Required work
Below are some records. Return exactly their lines from the one containing "Select the Rectangle drawing tool" through the one containing "Task: Open the Beinrückseite dehnen exercise", and drop the pictures.

Data shown
════════════════
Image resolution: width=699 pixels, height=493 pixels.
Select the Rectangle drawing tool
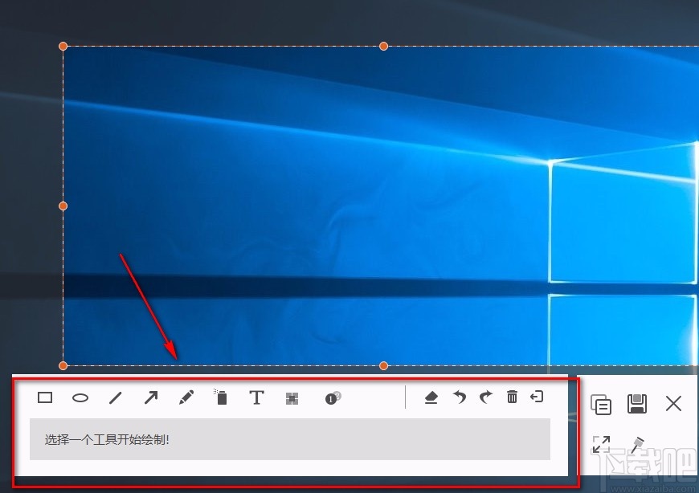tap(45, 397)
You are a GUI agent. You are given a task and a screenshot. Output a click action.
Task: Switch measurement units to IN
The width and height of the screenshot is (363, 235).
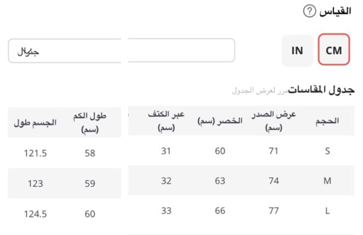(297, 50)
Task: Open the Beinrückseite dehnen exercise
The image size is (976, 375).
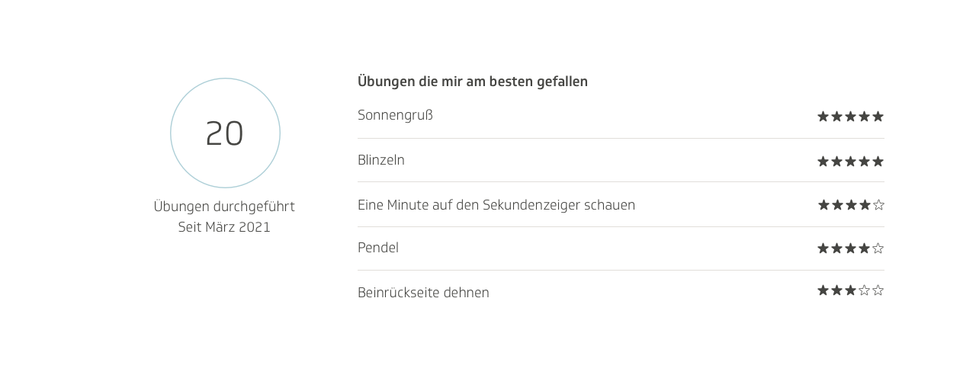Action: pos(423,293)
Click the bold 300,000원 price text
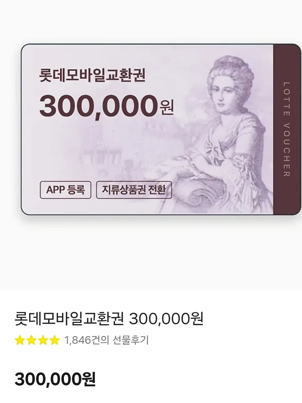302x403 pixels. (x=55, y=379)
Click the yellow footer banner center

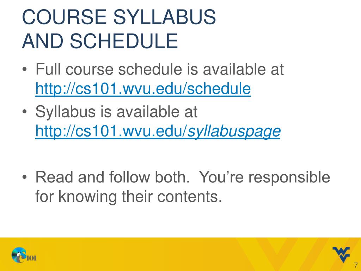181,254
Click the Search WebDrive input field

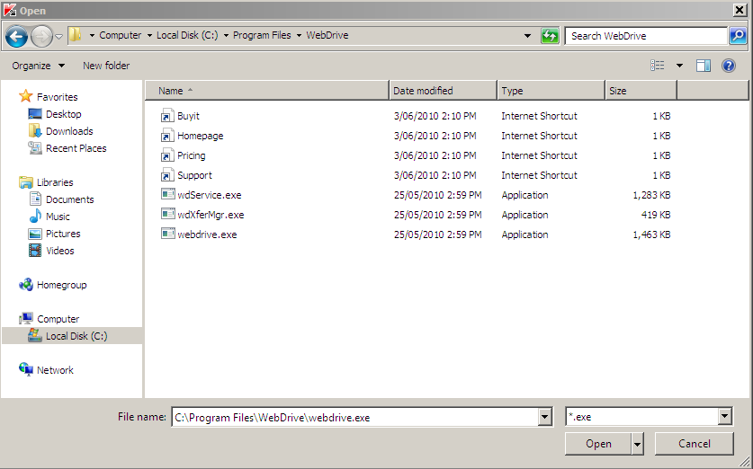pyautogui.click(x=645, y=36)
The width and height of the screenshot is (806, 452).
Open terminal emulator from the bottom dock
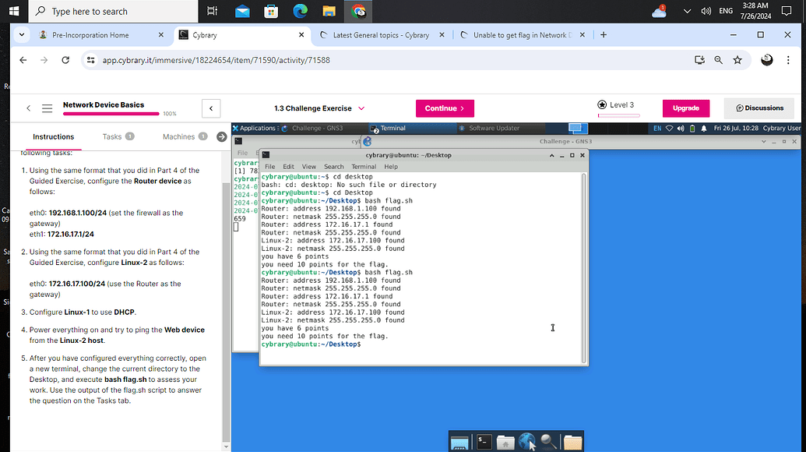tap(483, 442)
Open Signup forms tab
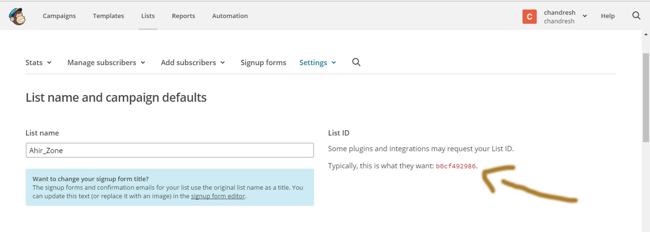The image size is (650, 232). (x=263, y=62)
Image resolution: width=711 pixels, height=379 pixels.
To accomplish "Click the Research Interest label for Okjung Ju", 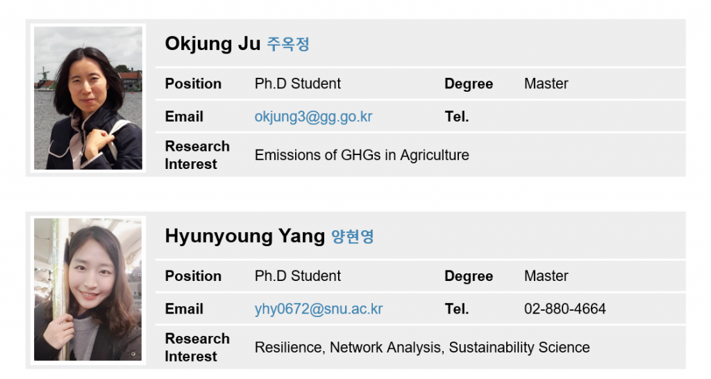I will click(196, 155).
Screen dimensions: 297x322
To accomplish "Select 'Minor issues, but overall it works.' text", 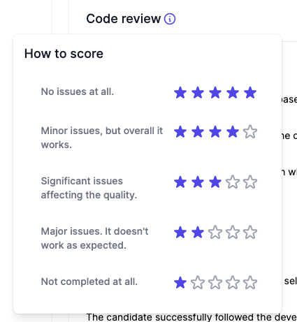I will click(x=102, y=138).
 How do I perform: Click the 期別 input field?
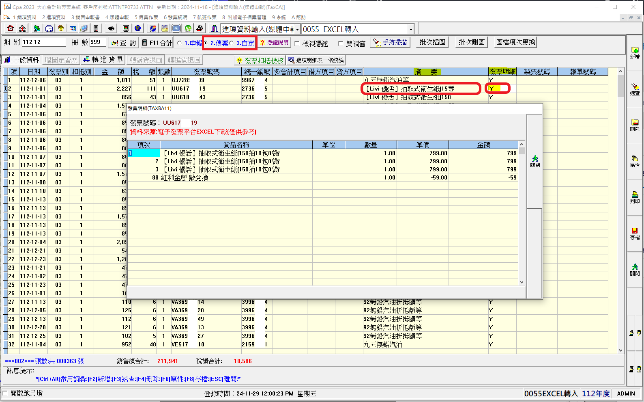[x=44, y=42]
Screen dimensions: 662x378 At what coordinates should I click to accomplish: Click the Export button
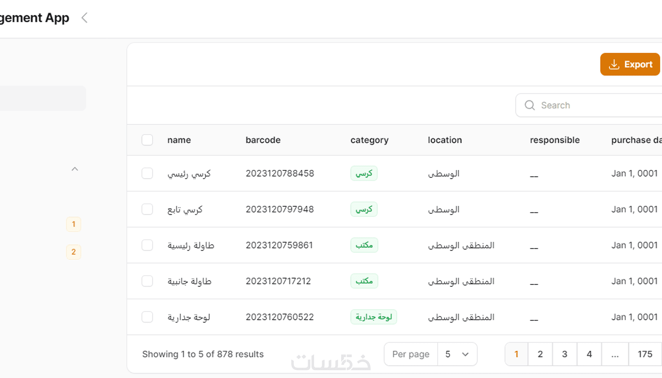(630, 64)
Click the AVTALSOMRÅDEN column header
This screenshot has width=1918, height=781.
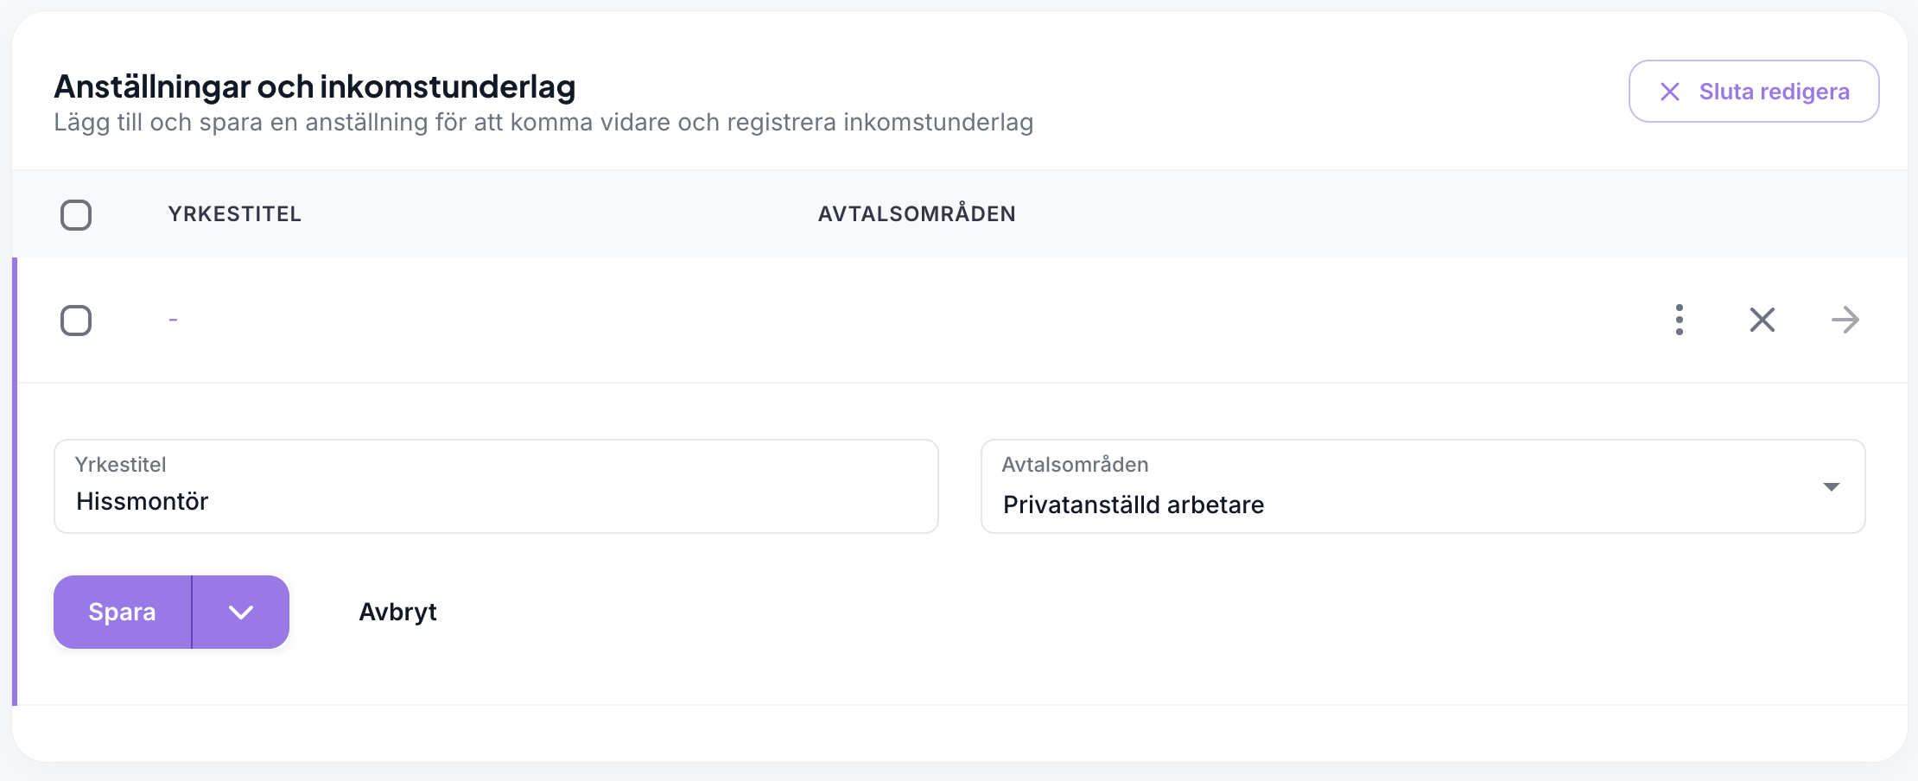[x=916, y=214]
════════════════
Result of the exercise
Select the Rectangle drawing tool
tap(45, 397)
You are a GUI agent. You are given a task and a screenshot. Output a click action.
Task: Switch measurement units to IN
The width and height of the screenshot is (363, 235).
(297, 50)
Task: Open the Beinrückseite dehnen exercise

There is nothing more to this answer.